Awesome

Event Penguins (CVPR 2024)

This is the official repository for Low-power, Continuous Remote Behavioral Localization with Event Cameras accepted at CVPR 2024 by Friedhelm Hamann, Suman Ghosh, Ignacio Juarez Martinez, Tom Hart, Alex Kacelnik, Guillermo Gallego

Project Page | Paper | Video | Data

</h2>

Citation
Quickstart
Details
Acknowledgements
In the Press
Additional Resources

Citation

If you use this work in your research, please consider citing:

@InProceedings{Hamann24cvpr,
    author    = {Hamann, Friedhelm and Ghosh, Suman and Martinez, Ignacio Juarez and Hart, Tom and Kacelnik, Alex and Gallego, Guillermo},
    title     = {Low-power Continuous Remote Behavioral Localization with Event Cameras},
    booktitle = {Proceedings of the IEEE/CVF Conference on Computer Vision and Pattern Recognition (CVPR)},
    month     = {June},
    year      = {2024},
    pages     = {18612-18621}
}

Quickstart

Setup

You can use Miniconda to set up an environment:

conda create --name eventpenguins python=3.8
conda activate eventpenguins

Install PyTorch by choosing a command that matches your CUDA version. You can find the compatible commands on the PyTorch official website (tested with PyTorch 2.2.2), e.g.:

conda install pytorch torchvision pytorch-cuda=12.1 -c pytorch -c nvidia

Install other required packages:

pip install -r requirements.txt

Preprocessing the data

Create a folder for the data:

cd <project-root>
mkdir data

Download the data and save it in <project-root>/data.
Create the pre-processed dataset with the following command:

python scripts/preprocess.py --data_root data/EventPenguins --output_dir data --recording_info_path config/annotations/recording_info.csv

This crops the events according to the pre-annotated nests and stores the recordings according to the split specified in the paper.

Inference

Create a folder for models:

mkdir models

Download the pre-trained model weights from here and save them in the models folder.
Run inference with the following command:

python scripts/inference.py --config config/exp/inference.yaml --verbose

Details

Original Data

The EventPenguins dataset contains 24 ten-minute recordings, with 16 annotated nests. An overview of the data can be found in config/annotations/recording_info.csv. Each recording has a roi_group_id, which links to the location of the 16 pre-annotated regions of interest, which can be found in config/annotations/rois (new set of ROIs when the camera was moved).
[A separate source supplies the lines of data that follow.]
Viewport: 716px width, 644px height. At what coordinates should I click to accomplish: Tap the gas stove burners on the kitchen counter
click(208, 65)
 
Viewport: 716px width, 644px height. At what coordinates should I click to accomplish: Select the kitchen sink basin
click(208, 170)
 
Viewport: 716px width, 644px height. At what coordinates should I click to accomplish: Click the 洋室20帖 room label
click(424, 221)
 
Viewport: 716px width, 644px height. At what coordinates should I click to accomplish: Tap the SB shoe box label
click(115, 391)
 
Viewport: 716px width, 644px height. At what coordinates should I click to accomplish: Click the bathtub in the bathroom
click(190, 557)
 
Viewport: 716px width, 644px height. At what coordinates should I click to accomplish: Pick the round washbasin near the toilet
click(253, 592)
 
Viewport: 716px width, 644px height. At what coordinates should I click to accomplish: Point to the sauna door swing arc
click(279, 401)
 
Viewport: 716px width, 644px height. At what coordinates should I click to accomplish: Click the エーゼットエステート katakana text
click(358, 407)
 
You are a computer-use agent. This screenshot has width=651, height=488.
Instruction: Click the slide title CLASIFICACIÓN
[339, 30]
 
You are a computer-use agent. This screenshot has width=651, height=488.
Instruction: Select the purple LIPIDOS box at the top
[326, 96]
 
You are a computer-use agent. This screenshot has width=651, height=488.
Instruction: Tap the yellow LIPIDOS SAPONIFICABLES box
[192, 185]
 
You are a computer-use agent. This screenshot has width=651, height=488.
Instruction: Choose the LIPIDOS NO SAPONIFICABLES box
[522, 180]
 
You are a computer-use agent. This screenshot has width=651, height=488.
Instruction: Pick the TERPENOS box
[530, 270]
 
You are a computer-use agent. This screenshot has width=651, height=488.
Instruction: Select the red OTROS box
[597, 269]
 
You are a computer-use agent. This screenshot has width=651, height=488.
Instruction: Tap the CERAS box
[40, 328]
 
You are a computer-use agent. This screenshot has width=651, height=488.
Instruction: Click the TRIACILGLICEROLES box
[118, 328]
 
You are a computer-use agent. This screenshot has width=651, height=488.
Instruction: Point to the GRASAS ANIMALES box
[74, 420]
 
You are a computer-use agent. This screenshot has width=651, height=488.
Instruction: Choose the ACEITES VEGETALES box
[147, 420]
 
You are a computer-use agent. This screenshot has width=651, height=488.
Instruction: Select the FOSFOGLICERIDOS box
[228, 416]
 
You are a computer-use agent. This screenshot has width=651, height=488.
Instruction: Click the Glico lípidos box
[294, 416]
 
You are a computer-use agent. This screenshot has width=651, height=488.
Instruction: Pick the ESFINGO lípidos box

The dataset is structured as follows:

EventPenguins/
├── <yy-mm-dd>_<hh-mm-ss>/  # (these folders are referred to as "recordings")
│   ├── frames/
│   │   ├── 000000000000.png
│   │   ├── 000000000001.png
│   │   └── ...
│   ├── events.h5
│   ├── frame_timestamps.txt  # [us]
│   └── metadata.yaml       
└── ...

Please note that we do not use the grayscale frames in our method but provide them for completeness.

Pre-processed Data

Structure

The processed data is stored in a single HDF5 file named preprocessed.h5. The file structure is organized as follows:

Each ten-minute recording is stored in a group labeled by its timestamp (e.g., 22-01-12_17-26-00).
Each group (timestamp) contains multiple subgroups, each corresponding to a specific ROI (nest) identified by an ID (e.g., N01).
Each ROI subgroup contains:
- An events dataset, where each event is represented as a row [x, y, t, p] indicating the event's x-position, y-position, timestamp (us), and polarity, respectively.
- Attributes height and width indicating the dimensions of the ROI.

Attributes

Each subgroup (ROI) has the following attributes:

height: The height of the ROI in pixels.
width: The width of the ROI in pixels.

Each main group (recording timestamp) has the following attribute:

split: Indicates the data split (e.g., train, test, validate) that the recording belongs to.

Annotations

The annotations are in config/annotations/annotations.json. The structure is very similar to ActivityNet, with an additional layer to consider different nests.

{
  "version": "VERSION 0.0",
  "database": {
    "<yy-mm-dd>_<hh-mm-ss>": {
      "annotations": {
        "<roi_id>": [
          {
            "label": <label>,
            "segment": [
              <t_start>,
              <t_end>
            ]
          },
          ...
        ]
      }
    }
  }
}

<yy-mm-dd>_<hh-mm-ss> is the identifier for a ten-minute recording
roi_id is an integer number encoding the nest
t_start and t_end are the start and end times of an action in seconds
The label is one of ["ed", "adult_flap", "chick_flap"].

"adult_flap" and "chick_flap" are other types of wing flapping easily confused with the ecstatic display (ed). We provide these labels for completeness, but they are not considered in our method.

Acknowledgements

The evaluation for activity detection is largely inspired by ActivityNet. We thank the authors for their excellent work.